On Tuesday, five officers convicted for the role in the 2005 Danziger Bridge shootings in New Orleans were granted a new trial due to numerous disparaging anonymous online posts by federal prosecutors. I did some more digging, and what I've turned up is disturbing enough to demand further investigation.
The saga actually dates back to March 2012, when Fred Heebe, the owner of the River Birch landfill, filed a defamation suit in which he dropped a bombshell--a federal prosecutor was anonymously slamming him on NOLA.com. The landfill was the target of an extensive federal bribery investigation, and Heebe believed that Sal Perricone, the lead federal trial attorney in New Orleans, was behind the posts. According to James Fitzgerald, a former FBI profiler who helped unmask the Unabomber, several posts by user "HenryLMencken1951" used language that was very similar to filings made by federal prosecutors in the River Birch case. He also displayed a much greater interest in that case, and other goings-on in the U.S. Attorney's office, than conventional wisdom would suggest for a typical reader. Only two days later, U.S. Attorney Jim Letten confirmed that Perricone was behind the posts. As if he had a choice, Perricone resigned on March 20.
Two months later, with the ink barely dry on their convictions, the five officers filed an appeal, principally based on evidence that Perricone had slammed them online. According to the order for a new trial, Perricone--using various monikers including HenryLMencken1951, Crawdaddy and LegacyUSA--had begun attacking the officers and the NOPD in general as early as 2008. He also made several posts in the wake of the guilty plea of one of the officers, Michael Lohman, urging the other defendants to plead guilty. It also reveals that Perricone and Justice Department official Karla Dobinski used their online posts to post running commentary of the trial. Dobinski's involvement is especially troubling, since she was charged with ensuring that prosecutors didn't improperly use the testimony one of the defendants, Kenneth Bowen, gave to a state grand jury investigating the case.
The way I'm reading the order for a new trial, this appears to be one of the primary reasons why the verdicts were thrown out. Perricone's posts prior to the trial amounted to an attempt to "poison the well" and influence the thinking of potential jurors.
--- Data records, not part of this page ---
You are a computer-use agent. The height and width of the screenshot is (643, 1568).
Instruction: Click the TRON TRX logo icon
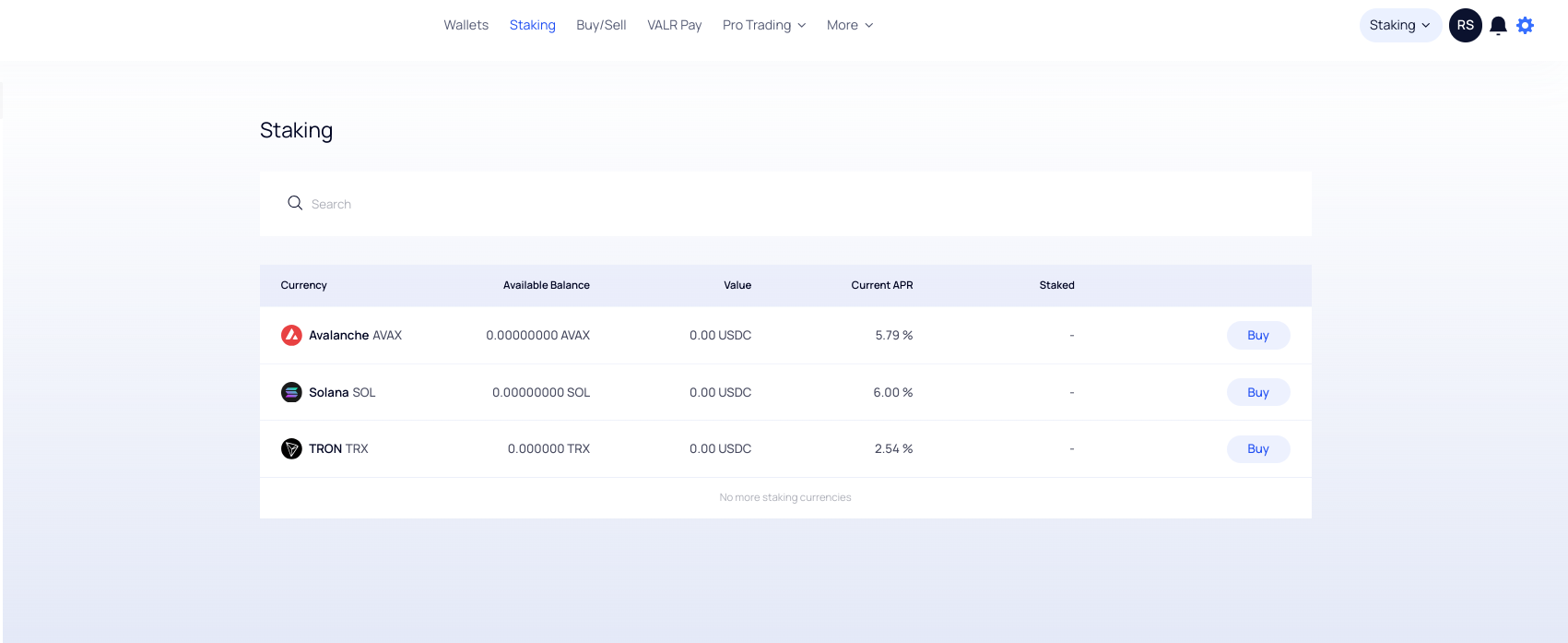point(291,449)
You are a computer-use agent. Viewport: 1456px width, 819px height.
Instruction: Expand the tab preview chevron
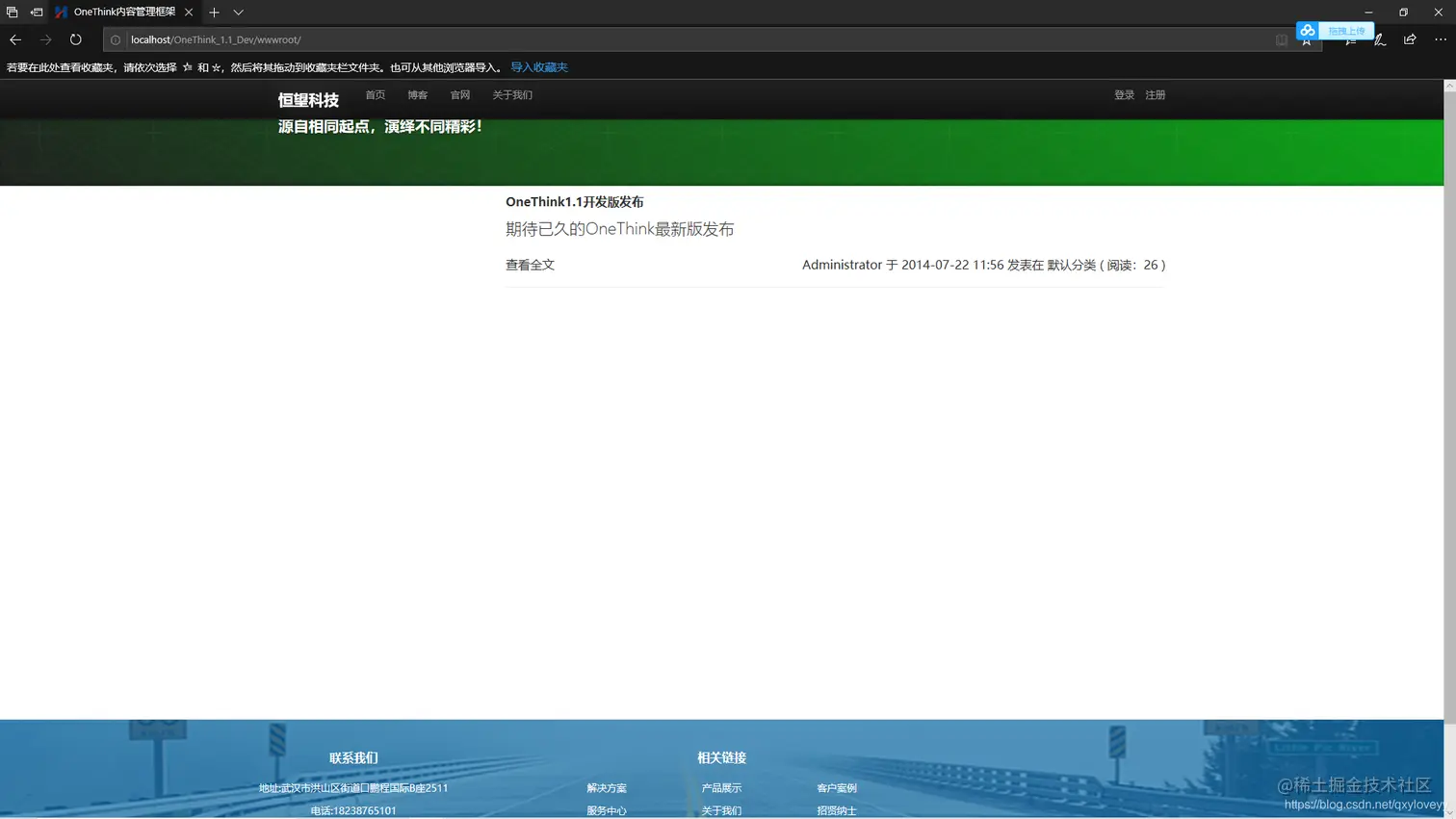(x=238, y=12)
Additionally, the jury wasn't sequestered, and thus could easily have been swayed by Perricone and Dobinski's commentary on the trial. Those five officers were manifestly guilty, and deserved every day of the sentences originally imposed. In the cases of four of them, the sentences would have either kept them in prison for life or made them very old men by the time they got out. However, Perricone and Dobinski engaged in high-tech jury tampering and witness intimidation. You simply cannot tolerate that in a criminal trial, no matter how overwhelming the evidence may be.
As I mentioned on Wednesday, two things make this particularly disturbing. One is that this behavior was completely unnecessary. The evidence against the officers was overwhelming, and a conviction would have been a near-certainty in any event.
The second is that Perricone's actions may directly affect the outcome of other trials as well. For instance, former mayor Ray Nagin wants his federal corruption trial postponed due to numerous anonymous comments about him that are now confirmed to have been made by Perricone. Also, former city affordable housing director Stacey Jackson, who is facing conspiracy charges, claims racially inflammatory statements by Perricone could help her defense. And that's not even counting any number of people sitting in federal prison whose convictions could now be in doubt due to these comments. Seems to me that the only way this can be addressed is a root-and-branch investigation of the goings-on in that office under Letten's tenure.